Перед строем тянулись в струнку сын Константин в вице-адмиральском мундире и его худосочный адъютант. Четверть часа назад, перед самым разводом, отец известил великого князя о британском вероломстве, и тот сохранял невозмутимость, подобающую начальнику Морского министерства, но у лейтенантика при слове «война» слегка дернулась голова.
Император гордился своей памятью на лица и имена. Раз кого-то увидев, запоминал навсегда. Вспомнил и фамилию адъютанта – Воронцов. Не из тех, больших Воронцовых, а из другой, захудалой ветви. Сын покойного сенатора Николая Сергеевича, нет Семеновича, да-да Николая Семеновича Воронцова, слуги исправного и честного.
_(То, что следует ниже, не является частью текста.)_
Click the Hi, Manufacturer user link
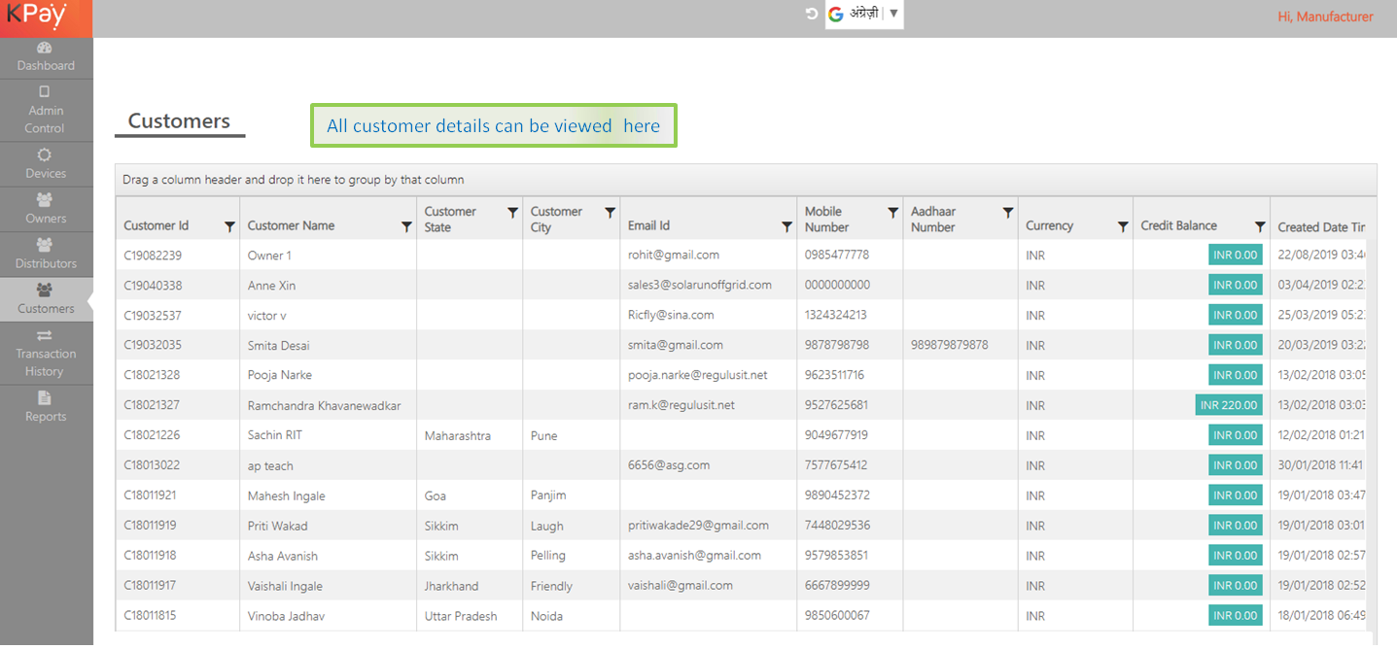tap(1325, 17)
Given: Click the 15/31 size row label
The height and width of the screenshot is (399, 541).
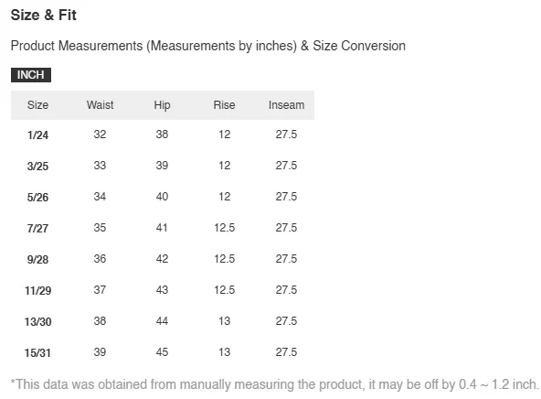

Но офицерик, как и матросы, тоже ровно ничего не значил. Речь на ледяном ветру предназначалась не для своих. Справа – как раз там, куда отлетали чеканные фразы, – куталась в шинели и плащи группа иностранных посланников. Их экстренно вызвали к Адмиралтейству на развод Гвардейского экипажа в высочайшем присутствии. Не явились только двое – британец Сеймур и француз Кастельбажак. Первый наверняка уже готовится к отплытию. Со вторым тоже ясно. Париж – отрезанный ломоть. Сегодня – доподлинно известно – прощелыга Луи-Наполеон, ничтожный племянник великого дяди, тоже объявит войну России. Первостепенную важность сейчас имели послы остальных великих держав, Австрии и Пруссии. Пускай отпишут в Вену и Берлин, что санкт-петербургский лев нисколько не устрашен, а лишь разъярен.
Выпуклые глаза императора обладали замечательным свойством: видели периферию, почти не скашиваясь. Государю нравилось думать, что никакая мелочь не ускользает от их зоркого прицела. И австриец, и пруссак слушали железную речь очень внимательно, строчили карандашами в книжечках. Если что-то и упустят, нестрашно. Нессельроде нынче же разошлет в посольства отпечатанный текст.
Роковое донесение из Лондона было доставлено накануне вечером. От нервов император всю ночь не смыкал глаз. То молился перед иконой святого покровителя Николая Мирликийского, то вскакивал с колен и принимался вышагивать по анфиладе, прикидывая, в каких словах составить манифест. И как повнушительней его объявить. В Исаакиевском соборе? Нет, это будет выглядеть так, будто русский царь испугался и уповает только на Божье спасение. На Государственном Совете? Но что метать бисер перед своими? На большом военном параде? Картина была бы превосходная, но по смыслу глуповато – на огромную Дворцовую площадь не раскричишься, да и весь гвардейский корпус к утру не собрать, а с одними столичными полками выйдет маловнушительно. И главное – какая от сей демонстрации польза?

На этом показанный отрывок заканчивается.